WRITTEN INSTRUCTION: Please continue the column on the Christmas wine movies from its final sentence, writing in its voice.
--- begin PAGE EXTRACT ---
Tuesday, December 26, 2023

Adam & Alison Watch Christmas Movies: Battle of the Christmas Wine Movies!

 by Adam Thas & Alison Thas

A Christmas Vintage, A Perfect Christmas Pairing, and Holiday in the Vineyards. Who will win and be the most drunk?

Hello ladies and gentlemen and welcome to the main event!  As we have mentioned previously in this column, between all of the major media outlets they release dozens of these holiday rom-coms a year, so of course it was destined that there would be some overlap. We were going to write about Christmas at the Amish Bakery (Yes, that’s a real movie released in 2023).  However, to our surprise this season gifted us with not one, not two, but three wine-themed holiday movies! By the photos you’d think that the common theme were men with permanent stubble, but I assure you this is all about the wine. So for our final column of the season we ran the gauntlet and watched all five hours worth of them in an epic battle to determine who movie is champion of the 2023 Holiday Wine Movies!
Introducing our first contestant. Coming in at 1 hour and 27 minutes and hailing from the wine producing region of Missouri. The fiery underdog, 2023’s A Christmas Vintage.
Alison: Emily and Tony are in love. The problem? Their families own opposing wineries in the small town of Hermann, Missouri.  Emily (Maddison Bullock) convinces her sister, Samantha (Karlee Eldridge), to romance Tony’s half-brother, Parker (Ignacyo Matynia), in hopes of showing him that it is possible to be in a relationship with someone from an opposing winery. Samantha goes along with the plan since she can’t say no to her little sister. Samantha normally doesn’t spend much time in Hermann due to her job as a flight attendant. She quickly realizes that her family’s once-thriving winery is in need of some updating.  Since she is spending so much time with wine-obsessed Parker, Samantha’s long-lost love of winemaking is rekindled. Just as Samantha’s involvement with the winery grows, so does her relationship with Parker.  She realizes she has feelings for Parker but isn’t sure how to tell him that she’s been hiding her connection to the competing winery. The story culminates in a holiday wine competition where each winery submits a wine made just for Christmas. Out of the three movies, A Christmas Vintage does the best at incorporating elements of the Christmas holiday into the movie.  It uses its small-town setting to its advantage and the holiday wine competition felt organic to the plot and not like an afterthought.  That being said, A Christmas Vintage falls short of capturing the magic of a good holiday movie.  It is missing that cozy merriment that I look for in a holiday film.
--- end PAGE EXTRACT ---
--- begin DATASET CONTENT ---
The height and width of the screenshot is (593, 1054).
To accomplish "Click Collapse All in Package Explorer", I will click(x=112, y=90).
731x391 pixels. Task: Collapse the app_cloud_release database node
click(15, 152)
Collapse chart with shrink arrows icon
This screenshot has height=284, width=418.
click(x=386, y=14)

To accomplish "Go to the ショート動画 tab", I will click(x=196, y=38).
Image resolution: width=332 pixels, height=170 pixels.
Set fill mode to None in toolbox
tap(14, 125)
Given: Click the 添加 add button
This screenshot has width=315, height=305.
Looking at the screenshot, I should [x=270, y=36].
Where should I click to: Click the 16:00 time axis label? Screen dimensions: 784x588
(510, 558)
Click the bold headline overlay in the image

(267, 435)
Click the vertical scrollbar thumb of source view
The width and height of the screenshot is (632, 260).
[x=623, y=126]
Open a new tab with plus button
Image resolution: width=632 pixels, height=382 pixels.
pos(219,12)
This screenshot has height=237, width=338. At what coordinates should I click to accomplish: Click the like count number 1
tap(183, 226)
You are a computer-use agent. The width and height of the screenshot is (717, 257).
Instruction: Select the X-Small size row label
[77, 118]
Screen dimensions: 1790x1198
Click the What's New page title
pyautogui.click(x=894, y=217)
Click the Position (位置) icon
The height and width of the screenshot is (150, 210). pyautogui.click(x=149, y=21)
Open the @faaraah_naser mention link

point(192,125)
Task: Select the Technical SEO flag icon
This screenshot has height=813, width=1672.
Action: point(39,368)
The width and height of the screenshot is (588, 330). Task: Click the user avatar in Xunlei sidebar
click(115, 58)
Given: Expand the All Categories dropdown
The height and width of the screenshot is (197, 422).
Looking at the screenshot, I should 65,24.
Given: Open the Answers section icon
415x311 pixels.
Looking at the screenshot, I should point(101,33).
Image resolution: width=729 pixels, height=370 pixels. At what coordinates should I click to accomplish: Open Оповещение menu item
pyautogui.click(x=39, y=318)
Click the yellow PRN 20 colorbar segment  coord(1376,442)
--- end DATASET CONTENT ---
WRITTEN REPLY:
Adam: After a rough start, this one grew on me. Even though it does take place further south in Missouri, it is still the only one of the settings that could logically have snow, an aspect that they take full advantage of as this one has the most “Christmassy” feel to it. Most of these movies take place in fictional towns but bonus points to A Christmas Vintage for taking place and being shot in the town in which it takes place: Hermann, Missouri. It gives it a more authentic feel and there is a charm that comes with the extras in the movie very clearly being locals who responded to a casting call. Everyone in the movie is trying their best to make this movie work and Ignacyo Matynia as the main love interest plays a very convincing douche bag. On the flip side, I’m not sure of the budget but this one felt very cheap. With some of these holiday rom-coms, they do a nice job making the movie feel more expensive than it actually was. That’s not the case with A Christmas Vintage.  My biggest issue with this one, though, was with the way the plot was set up. This is now the second movie we’ve watched this season where the plot device asks the audience to excuse cruelty. I get that love will make you do stupid things, and that in movies you sometimes need to suspend belief in reality, but agreeing to seduce someone who genuinely develops feelings for you is cruel. To then continue the ruse after you realize what you’re doing is wrong washes away any sympathy the audience may have for a character. Overall, A Christmas Vintage has a charm to it that I can appreciate and just like a fine wine, got better with time.  
Our next contender, coming in at 1 hour and 29 minutes, hailing from the wine producing region of Georgia, also debuting in 2023, we have A Perfect Christmas Pairing.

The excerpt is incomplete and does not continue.